Earlier in this chapter, there was a brief discussion of crisis management and the events that might precipitate the need to put crisis or disaster management plans into operation. No matter how one prepares for a crisis, it is assumed that no one is completely ready for the details of a crisis as it unfolds.
In this context, we will think of crisis as anything from job burnout to an overwhelming explosion of events—that is, anything that may disrupt the normal flow of things and cause unexpected problems. While this is a very loose definition of the term crisis, the application to emotional skill is that preparation for anything of such a nature should include a fundamental knowledge of which events precipitate or contribute to which emotions and how transitions from one emotional state to another are likely to progress. There is an amount of reasoning present in understanding emotions—that is, in determining their meanings and implications (Mayer, Salovey, and Caruso, 2000).

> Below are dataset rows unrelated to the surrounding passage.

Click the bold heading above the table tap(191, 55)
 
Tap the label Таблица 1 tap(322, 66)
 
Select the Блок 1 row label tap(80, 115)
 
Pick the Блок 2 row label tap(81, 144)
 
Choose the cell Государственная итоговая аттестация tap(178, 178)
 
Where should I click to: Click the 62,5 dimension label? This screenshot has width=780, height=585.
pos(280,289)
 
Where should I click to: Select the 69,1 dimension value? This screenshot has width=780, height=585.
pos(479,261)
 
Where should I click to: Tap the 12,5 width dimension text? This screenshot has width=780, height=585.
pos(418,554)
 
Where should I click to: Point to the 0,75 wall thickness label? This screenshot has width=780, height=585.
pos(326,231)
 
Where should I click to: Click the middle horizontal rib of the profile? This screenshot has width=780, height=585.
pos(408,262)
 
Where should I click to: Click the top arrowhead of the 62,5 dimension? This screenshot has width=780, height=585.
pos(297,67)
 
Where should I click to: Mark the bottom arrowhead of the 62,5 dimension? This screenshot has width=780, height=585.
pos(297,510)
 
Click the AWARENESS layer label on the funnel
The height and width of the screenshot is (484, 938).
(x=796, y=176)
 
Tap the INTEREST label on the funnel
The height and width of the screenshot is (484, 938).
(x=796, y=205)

Genetic risk testing is one technology that has raised a multitude of ethical questions. Such dilemmas as whether to disclose a parent's potentially harmful genetic diagnosis to a child of childbearing age present many emotional situations. Garrison (2003) relays an account of a mother who did not want her physician to disclose her diagnosis of Huntington's disease to her daughter. The daughter's ignorance of her own risk for the disease, let alone that of unborn children, obviously had implications for future generations, but disclosing the diagnosis was an option the patient did not want to consider. Because medical science has captured so much information about genetic risk, we now have the ability to cause or prevent emotional situations from occurring, based on the level of information we make available and to whom.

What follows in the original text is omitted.